La niña no se resignó a abandonar mis brazos y lloraba a grito pelado. Resolví que comeríamos sin esperar a Luis para dejárselos listos antes de irme. Mientras se hervían los fideos alcé a la nena con mis últimas fuerzas. Pero continuó su berrinche. A pesar de su resfrío, su descompostura y de sus cuatro caninos asomándose, mi paciencia alcanzó su límite. La senté en el piso con poca delicadeza, momento en el que sus gritos se intensificaron. Miré el reloj: 8 y 10. Por suerte PM: si hubieran sido las ocho de la mañana  me suicidaba. O al menos huía en un buque holandés.
Preparé unos huevos mientras la monstruita ya estaba casi atragantada por los sollozos. La senté en su silla frente al plato humeante (después de lavarle las manos, lo que la hizo gritar más aún) y ¡santo remedio! Contentísima y comiendo como un elefante. María atendió el teléfono: Giménez anunciándome la reunión suspendida. Doble impacto. Alivio por no tener que correr contra el tiempo entre el jabón y los piyamas; decepción porno poder irme.
Cuando estábamos terminando llegó Luis tratando de disculparse. Aunque mi rabia se transformó en alivio, no quise dar el brazo a torcer y apenas lo saludé. María y Federico quisieron comer otro plato para acompañarlo. Su aparición me liberó del rallado de la manzana, procedimiento que detesto desde que me recibí de madre.
Metí a los tres en la bañadera. Federico, como de costumbre, lloró cuando le lavé la cabeza; Paula, como siempre, cuando llegó el momento de sacarla y María, como muchas otras veces, porque preferí buscar el calzoncillo de su hermano que ayudarla a ponerse la camiseta.
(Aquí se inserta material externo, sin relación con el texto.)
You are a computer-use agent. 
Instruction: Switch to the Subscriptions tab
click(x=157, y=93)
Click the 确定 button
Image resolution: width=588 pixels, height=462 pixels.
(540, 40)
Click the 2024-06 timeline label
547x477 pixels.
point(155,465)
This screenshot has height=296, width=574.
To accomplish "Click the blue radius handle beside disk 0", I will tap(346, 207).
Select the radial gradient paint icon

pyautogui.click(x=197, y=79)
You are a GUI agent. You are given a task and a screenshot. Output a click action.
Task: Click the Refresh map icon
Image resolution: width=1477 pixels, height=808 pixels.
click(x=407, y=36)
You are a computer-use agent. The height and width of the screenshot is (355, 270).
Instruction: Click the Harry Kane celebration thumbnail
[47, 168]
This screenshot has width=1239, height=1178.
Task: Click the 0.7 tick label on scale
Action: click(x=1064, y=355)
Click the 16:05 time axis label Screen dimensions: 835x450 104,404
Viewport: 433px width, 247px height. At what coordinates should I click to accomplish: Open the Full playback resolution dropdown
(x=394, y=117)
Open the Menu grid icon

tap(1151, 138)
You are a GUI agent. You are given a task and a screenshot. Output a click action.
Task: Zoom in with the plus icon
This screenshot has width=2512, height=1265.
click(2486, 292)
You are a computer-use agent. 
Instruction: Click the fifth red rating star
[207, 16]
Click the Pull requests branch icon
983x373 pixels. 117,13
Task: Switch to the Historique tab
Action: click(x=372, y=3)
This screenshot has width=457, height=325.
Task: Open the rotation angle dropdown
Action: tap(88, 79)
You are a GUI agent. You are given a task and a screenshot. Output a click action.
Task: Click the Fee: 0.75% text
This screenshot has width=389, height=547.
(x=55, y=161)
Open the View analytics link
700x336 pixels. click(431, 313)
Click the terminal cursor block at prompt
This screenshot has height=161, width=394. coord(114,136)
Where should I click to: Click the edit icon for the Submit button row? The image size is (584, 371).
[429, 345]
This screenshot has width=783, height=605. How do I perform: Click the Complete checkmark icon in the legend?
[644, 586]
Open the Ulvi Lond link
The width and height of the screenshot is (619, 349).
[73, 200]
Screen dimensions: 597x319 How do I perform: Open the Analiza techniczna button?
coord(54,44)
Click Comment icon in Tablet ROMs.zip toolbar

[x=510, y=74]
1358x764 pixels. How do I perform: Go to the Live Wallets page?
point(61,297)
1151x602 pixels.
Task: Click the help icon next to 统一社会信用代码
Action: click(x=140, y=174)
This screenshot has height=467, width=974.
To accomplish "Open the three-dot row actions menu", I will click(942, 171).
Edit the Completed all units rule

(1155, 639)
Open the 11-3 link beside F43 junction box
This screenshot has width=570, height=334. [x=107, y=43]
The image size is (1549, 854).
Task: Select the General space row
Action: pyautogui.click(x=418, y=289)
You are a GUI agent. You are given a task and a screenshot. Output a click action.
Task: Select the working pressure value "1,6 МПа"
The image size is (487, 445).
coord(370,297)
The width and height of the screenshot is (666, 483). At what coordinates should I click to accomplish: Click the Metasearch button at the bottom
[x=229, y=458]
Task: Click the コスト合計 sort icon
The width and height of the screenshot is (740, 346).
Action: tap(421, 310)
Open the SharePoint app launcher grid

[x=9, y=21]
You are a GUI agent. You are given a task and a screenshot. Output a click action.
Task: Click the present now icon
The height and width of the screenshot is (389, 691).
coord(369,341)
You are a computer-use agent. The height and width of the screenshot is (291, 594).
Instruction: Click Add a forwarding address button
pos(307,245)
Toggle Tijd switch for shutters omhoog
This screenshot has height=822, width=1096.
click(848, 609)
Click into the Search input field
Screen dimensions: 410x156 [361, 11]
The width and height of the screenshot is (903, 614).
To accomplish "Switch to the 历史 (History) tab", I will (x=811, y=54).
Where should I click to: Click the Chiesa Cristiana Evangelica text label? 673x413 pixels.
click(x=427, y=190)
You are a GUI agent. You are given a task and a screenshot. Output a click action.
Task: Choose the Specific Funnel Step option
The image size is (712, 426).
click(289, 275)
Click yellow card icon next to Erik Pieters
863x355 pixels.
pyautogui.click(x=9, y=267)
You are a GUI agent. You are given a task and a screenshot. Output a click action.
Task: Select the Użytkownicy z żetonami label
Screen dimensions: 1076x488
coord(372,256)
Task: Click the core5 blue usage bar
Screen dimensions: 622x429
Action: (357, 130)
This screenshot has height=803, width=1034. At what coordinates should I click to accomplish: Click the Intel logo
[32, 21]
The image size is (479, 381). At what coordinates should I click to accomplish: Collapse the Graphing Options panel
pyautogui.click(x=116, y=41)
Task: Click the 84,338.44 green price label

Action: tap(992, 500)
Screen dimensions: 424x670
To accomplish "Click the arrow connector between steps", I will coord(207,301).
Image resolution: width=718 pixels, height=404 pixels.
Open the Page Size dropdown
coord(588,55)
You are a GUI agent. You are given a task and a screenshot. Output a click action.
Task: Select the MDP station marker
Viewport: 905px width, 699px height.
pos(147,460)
Paula ya enfundada en el piyama por obra de su padre, había recuperado el buen humor y toda su gracia. Me tiró los bracitos para que la llevara a la cama mientras decía ta, tau, a sus hermanos y becho, becho a su papá. Su hora bombón. La acosté. Reclamó su oso. Por suerte lo encontré debajo de la cama de María; se lo di y me saludó con la manito. Como siempre, me maravilló que se quedara contenta, saber que dormirá toda la noche.
María reclamó la prometida lectura de Camembert. Accedí pero determiné que la cita sería en el cuarto de Federico. Enérgicas protestas. Amenaza de suspender el cuento. Los dos arrebujados en la cama del Pepo. Mi malhumor cediendo frente a sus ojitos cansados y atentos. María me recordó que mañana es el cumpleaños de Snoopy, su muñeco preferido, y me reclamó una torta. La acompañé hasta su cama y la tapé.

La cocina era un verdadero aquelarre. Estaba a punto de apagar la luz y huir, cuando escuché que Luis bajaba. Junté fuerzas, empuñé la escoba y emprendí la lucha contra los fideos pegoteados en el piso. Quiso relevarme pero no lo dejé. Optó por los platos. A pesar de que intenté mantenerme enojada terminó ablandándome a fuerza de bromas y mimos. Las diez de la noche. Licencia de padres hasta mañana. Relativa, porque nos dedicamos a inventar una torta en forma de perro (Luis fue a rescatar a Snoopy de los brazos de su dueña para tomarlo de modelo) con restos milagrosamente encontrados en el freezer. Quedó graciosísima. A María le va a encantar.